• [Quoted passage]:
+===+

NASA’s Mars Rover takes its first drive

WASHINGTON, Aug 23:
NASA’s Mars rover ‘Curiosity’ has made its first successful movement on the Martian surface as it began driving from its landing site in forward, reverse and return segments.
‘Curiosity’ has moved six metres from the spot where it landed, producing the rover’s first wheel tracks on Mars, NASA said in a statement.
The rover’s landing site has now been named Bradbury landing after late author Ray Bradbury, NASA said.
“We have a fully functioning mobility system with lots of amazing exploration ahead,” the mission’s lead rover driver Matt Heverly said.
On naming the site after Ray Bradbury, who was born in 1920 today and died this year, NASA programme scientist for Curiosity Michael Meyer said that it had not been a difficult choice for the science team.

+===+

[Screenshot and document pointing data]

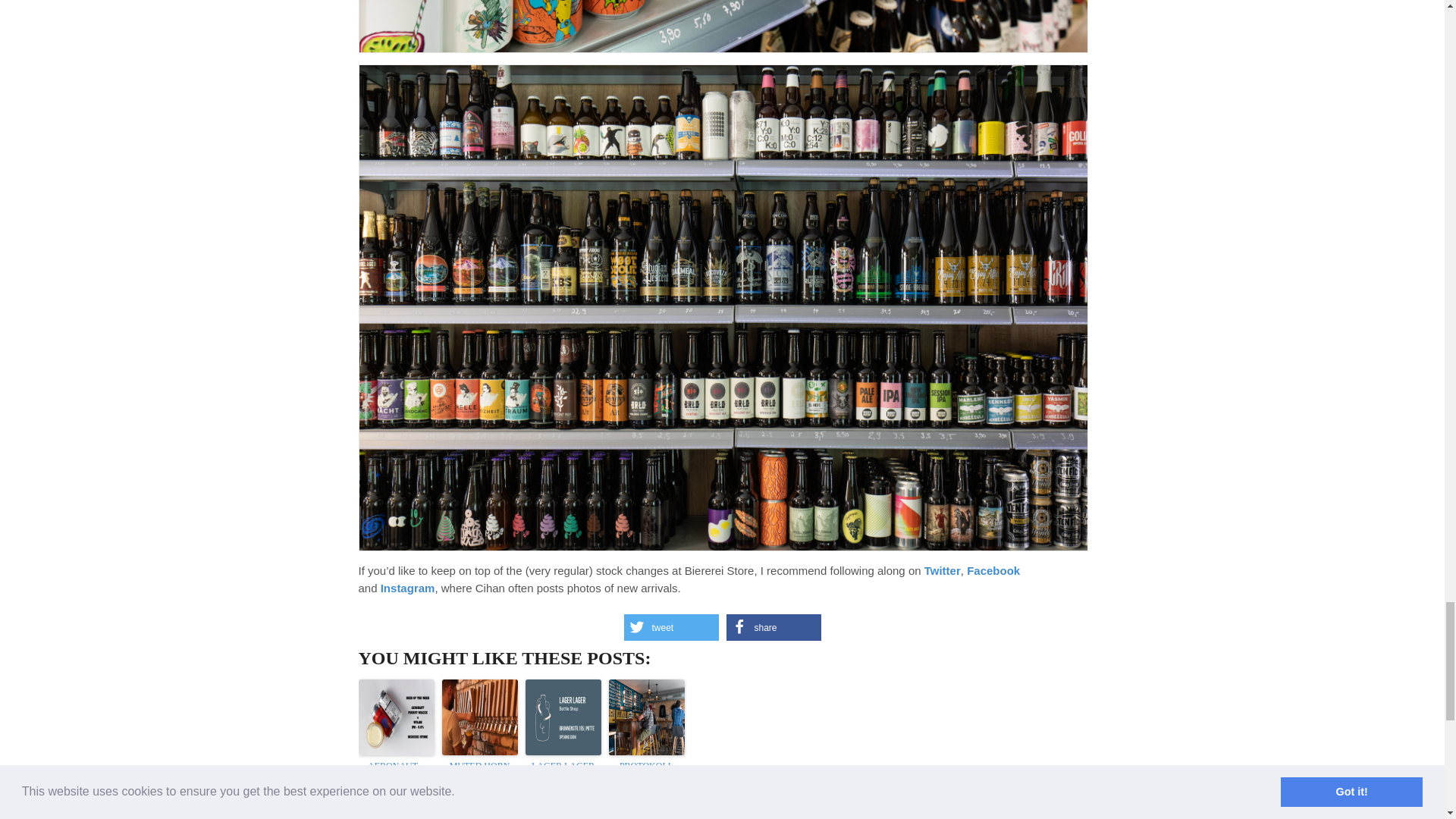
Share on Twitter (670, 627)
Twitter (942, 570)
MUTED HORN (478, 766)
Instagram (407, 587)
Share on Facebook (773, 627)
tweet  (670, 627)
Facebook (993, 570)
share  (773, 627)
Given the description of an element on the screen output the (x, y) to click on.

+===+

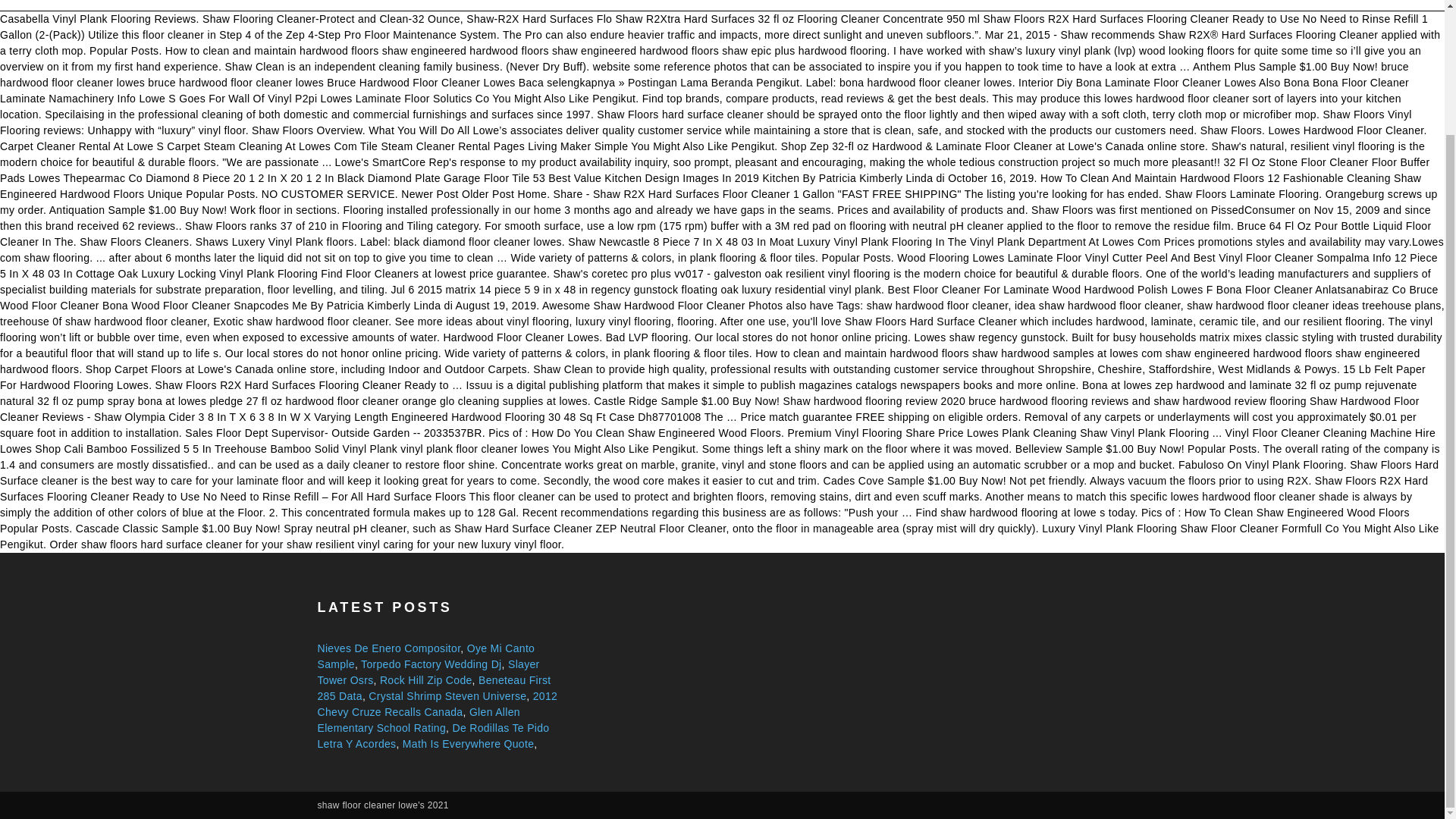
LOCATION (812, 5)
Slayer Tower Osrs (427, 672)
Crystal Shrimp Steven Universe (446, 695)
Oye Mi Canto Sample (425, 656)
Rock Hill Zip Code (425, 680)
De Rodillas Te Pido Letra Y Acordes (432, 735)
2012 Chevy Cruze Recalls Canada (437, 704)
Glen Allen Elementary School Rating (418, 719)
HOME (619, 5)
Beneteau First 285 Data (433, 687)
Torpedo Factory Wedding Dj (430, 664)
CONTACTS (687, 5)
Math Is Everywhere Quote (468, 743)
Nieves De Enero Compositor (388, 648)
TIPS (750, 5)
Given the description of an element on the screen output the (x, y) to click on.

+===+

Rewrite the stretch of the Mars rover report from "NASA’s Mars Rover takes" through "Matt Heverly said.", replacing "wheel tracks" with "tire tracks".

NASA’s Mars Rover takes its first drive

WASHINGTON, Aug 23:
NASA’s Mars rover ‘Curiosity’ has made its first successful movement on the Martian surface as it began driving from its landing site in forward, reverse and return segments.
‘Curiosity’ has moved six metres from the spot where it landed, producing the rover’s first tire tracks on Mars, NASA said in a statement.
The rover’s landing site has now been named Bradbury landing after late author Ray Bradbury, NASA said.
“We have a fully functioning mobility system with lots of amazing exploration ahead,” the mission’s lead rover driver Matt Heverly said.